La percentuale di questi acidi liberi determina l’acidità.
Per legge, l’olio extravergine di oliva deve avere un valore di acidità massimo di
0,80% di acido oleico.
Che cosa sono i perossidi?
Il numero di perossidi misura lo stato di ossidazione dell’olio nelle prime fasi di conservazione.
Più basso è questo valore, migliore è la qualità dell’olio e il suo stato di conservazione.
Per legge, l’olio extravergine di oliva deve avere un valore massimo di
20 meq O₂/kg.
Che cos’è il K232 e il K270?
L’analisi spettrofotometrica UV consente di individuare oli rettificati o ossidati.
Valori elevati indicano processi di raffinazione o ossidazione avanzata.
Limiti di legge:
K232 ≤ 2,50
K270 ≤ 0,22
Che cosa sono gli acidi grassi?
Gli acidi grassi costituiscono i trigliceridi dell’olio. Nell’olio extravergine di oliva prevale l’acido oleico, monoinsaturo, più stabile e benefico rispetto agli acidi grassi polinsaturi degli oli di semi.
Che cosa sono i polifenoli?
I polifenoli contribuiscono alle qualità organolettiche dell’olio, alla sua stabilità nel tempo e ai benefici per la salute. Il loro contenuto dipende da cultivar, raccolta ed estrazione.

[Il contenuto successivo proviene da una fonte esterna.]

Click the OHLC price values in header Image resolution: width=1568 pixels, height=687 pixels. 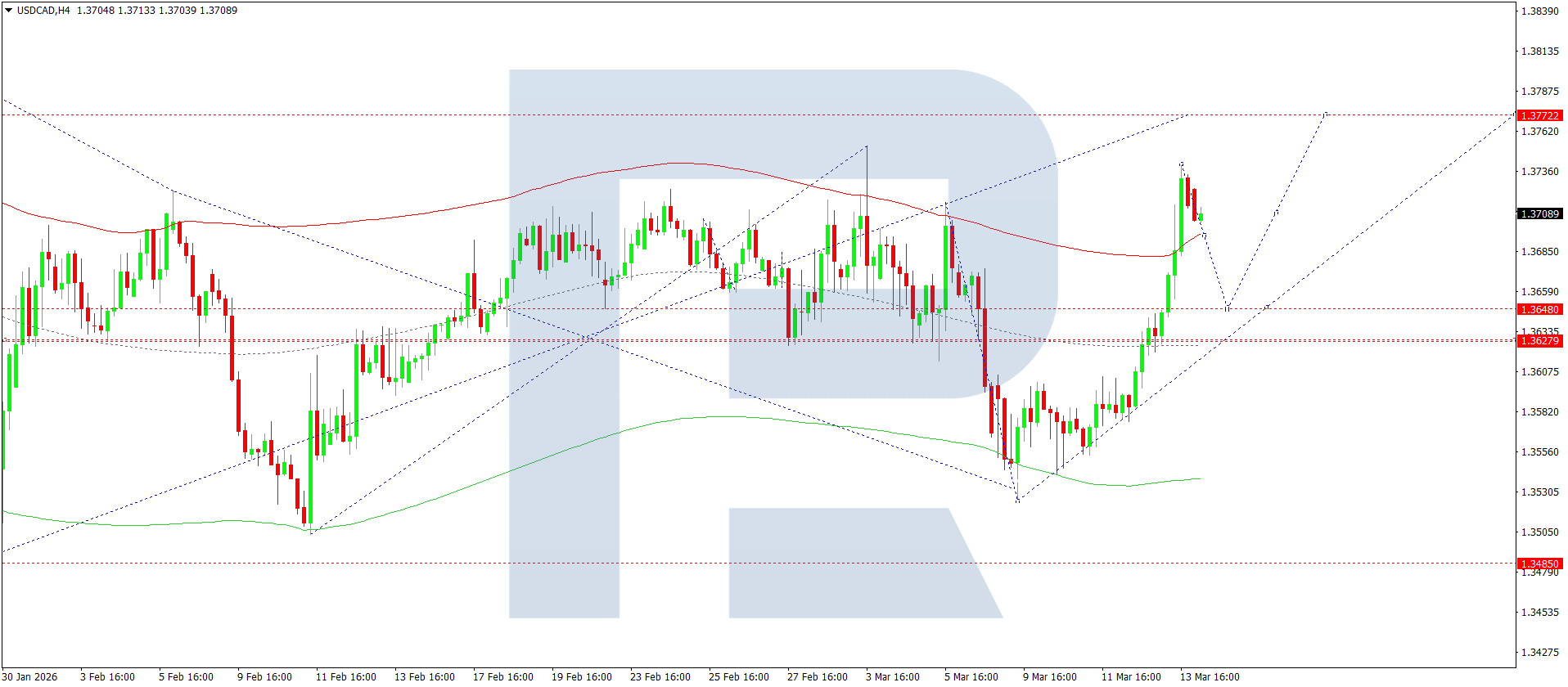click(157, 11)
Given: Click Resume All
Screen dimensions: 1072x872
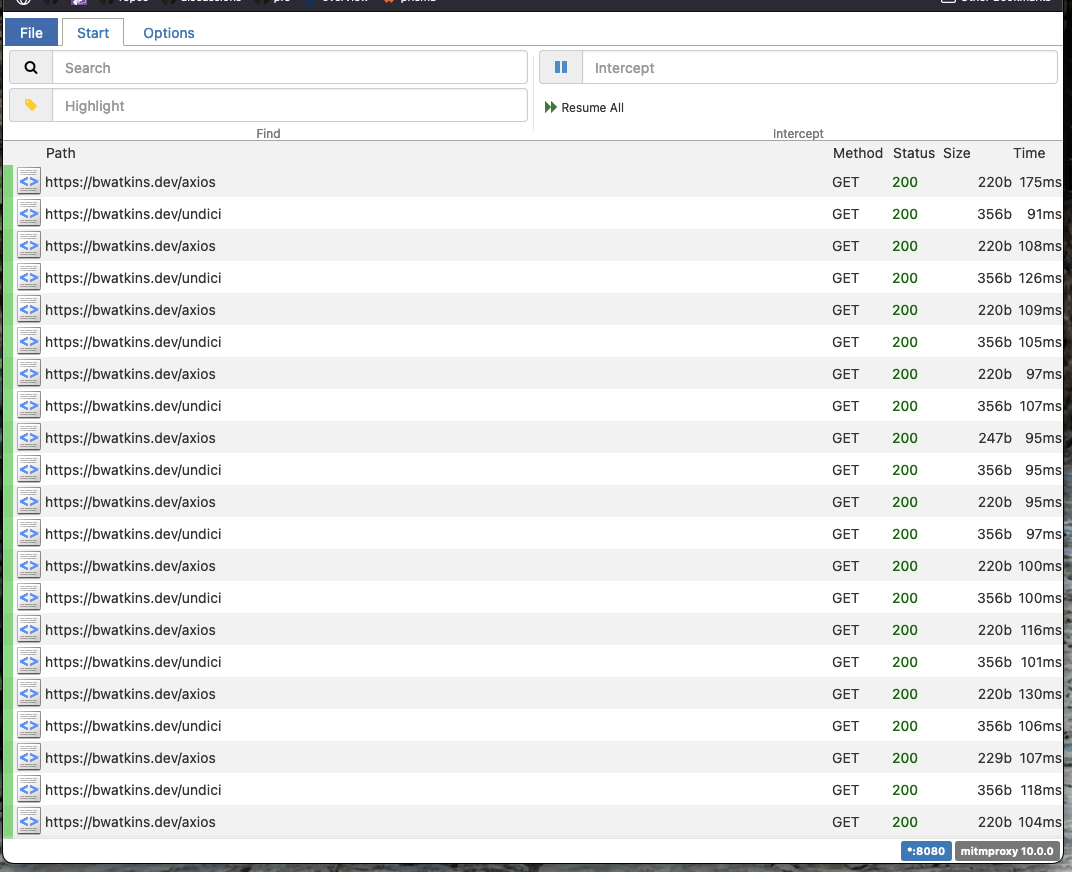Looking at the screenshot, I should (584, 107).
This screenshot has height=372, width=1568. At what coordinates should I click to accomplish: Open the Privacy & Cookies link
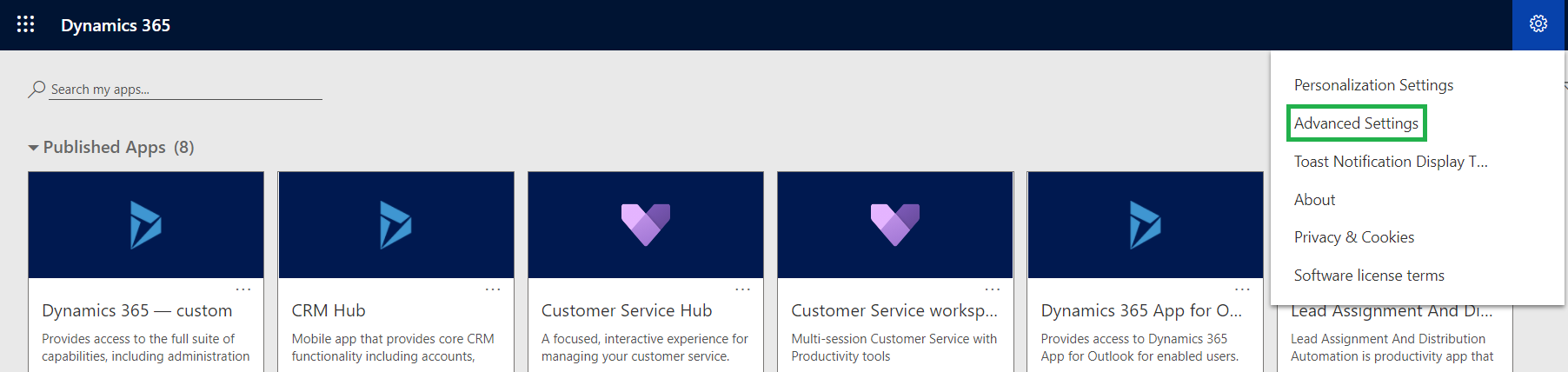click(x=1353, y=237)
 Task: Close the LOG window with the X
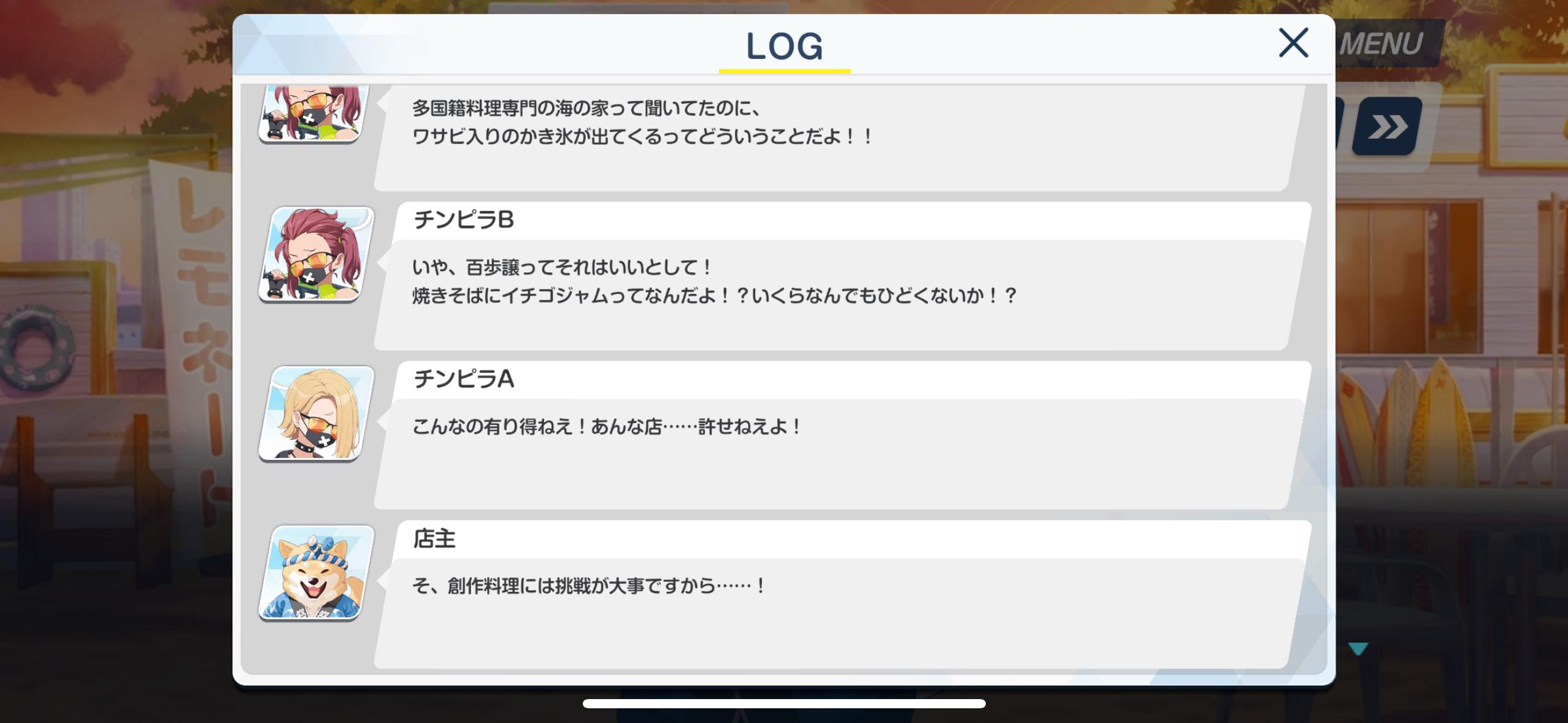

Che cosa sono i tocoferoli?
I tocoferoli (vitamina E) sono potenti antiossidanti naturali. La loro concentrazione diminuisce con il tempo e con l’esposizione alla luce e all’aria.
Che cosa sono le cere?
Le cere provengono dalla buccia delle olive. Valori elevati indicano possibili adulterazioni, come l’aggiunta di olio di sansa.